See User and Workspace Settings for configuring Visual Studio Code settings.

Visual Studio Code error

If you see the following error message popup in VSCode:

The Bicep server crashed 5 times in the last 3 minutes. The server will not be restarted.

From VSCode, open the Output view in the pane at the bottom of the screen, and then select Bicep:

Visual Studio Code output pane

If you see the following output in the pane, and you are using Bicep CLI version 0.4.1124 or later, check whether you have added the dotnetAcquisitionExtension.existingDotnetPath configuration option to VSCode. See .NET runtime error. If this configuration option is present, remove it and restart VSCode.

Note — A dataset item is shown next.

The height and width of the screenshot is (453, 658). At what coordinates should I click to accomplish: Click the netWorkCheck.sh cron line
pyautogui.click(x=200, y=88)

It was not possible to find any compatible framework version.

Otherwise, raise an issue in the Bicep repo, and include the output messages.

Multiple versions of Bicep CLI installed

If you manually install the Bicep CLI to more than one location, you may notice unexpected behavior such as the Bicep CLI not updating when you run the upgrade command. Or, you may notice that running az bicep version returns one version, but bicep --version returns a different version.

To resolve this issue, you can either update all locations, or select one location to maintain and delete the other locations.

First, open your command prompt (not PowerShell), and run where bicep. This command returns the locations of your Bicep installations. If you're using the instance of Bicep CLI that is managed by Azure CLI, you won't see this installation because it's not added to the PATH. If where bicep returns only one location, it may be that the conflicting versions you're seeing is between the manual installation and the Azure CLI installation.

To keep all installation locations, use the same method you used earlier to manually install the Bicep CLI for all locations you want to maintain. If you're using Azure CLI, run az bicep upgrade to update that version.

To keep only one installation location, use the following steps:

  1. Delete the files for the installations you don't want to keep.
  2. Remove those locations from your PATH environment variable.

If you have both a manual installation and the instance managed by Azure CLI, you can combine your usage to one instance.

  1. Delete the manual installation location.
  2. Add the location of the Bicep CLI installed by Azure CLI to the PATH variable. For Windows, the location maintained by Azure CLI is %USERPROFILE%\.Azure\bin.

After adding the Azure CLI instance to the PATH, you can use that version with either az bicep or bicep.